Court assembly itself is fast, typically 2-6 weeks for a prefabricated WSF-accredited system once groundworks and building shell are ready. The critical path is usually planning permission (8-16 weeks in the UK), building works (3-9 months depending on scope), and fit-out (4-8 weeks). Total project timeline from site acquisition to opening is typically 12-18 months.

Do I need to be a squash player to run a squash club?

Helpful but not essential. What matters more is hiring a strong head coach who commands respect in the local squash community, and a manager who understands member-based leisure businesses. Some of the most successful multi-court facilities are run by investors who play recreationally but rely on specialist staff for the sport-specific decisions.

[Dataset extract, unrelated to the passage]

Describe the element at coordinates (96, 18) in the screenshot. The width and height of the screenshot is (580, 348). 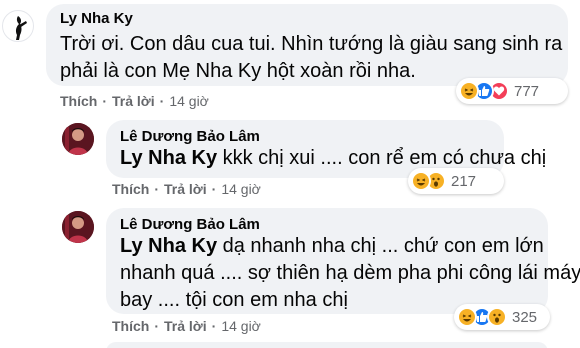
I see `comment-author: Ly Nha Ky` at that location.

Is squash a profitable business?

Yes for well-run facilities with programming, marginal for court-only operations. The Squash Facilities Network documents annual revenue per court of USD 100,000 to 500,000 in US operations, with top-tier clubs generating multiples of that figure per court through coaching, events and ancillary revenue. Single-use facilities relying only on court rental struggle in mature markets. Multi-sport facilities combining squash with padel, pickleball or fitness are increasingly the default profitable model.

Should I add padel or pickleball courts to a new squash club?

Seriously consider it. UK padel participation grew 128% between June 2023 and Q2 2025. A hybrid facility diversifies revenue, shares fixed costs, and hedges against sport-specific decline cycles. The operational challenge is that padel, pickleball and squash have different scheduling patterns and member demographics. Multi-sport works if you plan it in from day one, retrofitting is expensive.

What court systems should I specify?

WSF-accredited systems from established manufacturers. ASB (Germany) is the global market leader with over 6,000 courts delivered in 70+ countries, Courtcraft (UK) for the UK market, SQUASHTECH (Poland) for Central Europe, The Court Company for North America. Avoid cement and plaster walls in new builds, the lifecycle cost of annual maintenance and refinishing wipes out the upfront saving.

Can a squash club survive without a café or bar?

In theory yes, in practice rarely. Ancillary revenue is typically 15-30% of total revenue, but more importantly, the café and bar are where squash communities actually form. Clubs without social space see faster member churn and lower referral rates. The cheapest version is a self-service coffee machine and a fridge with beer, the most common is a small licensed bar staffed during peak hours.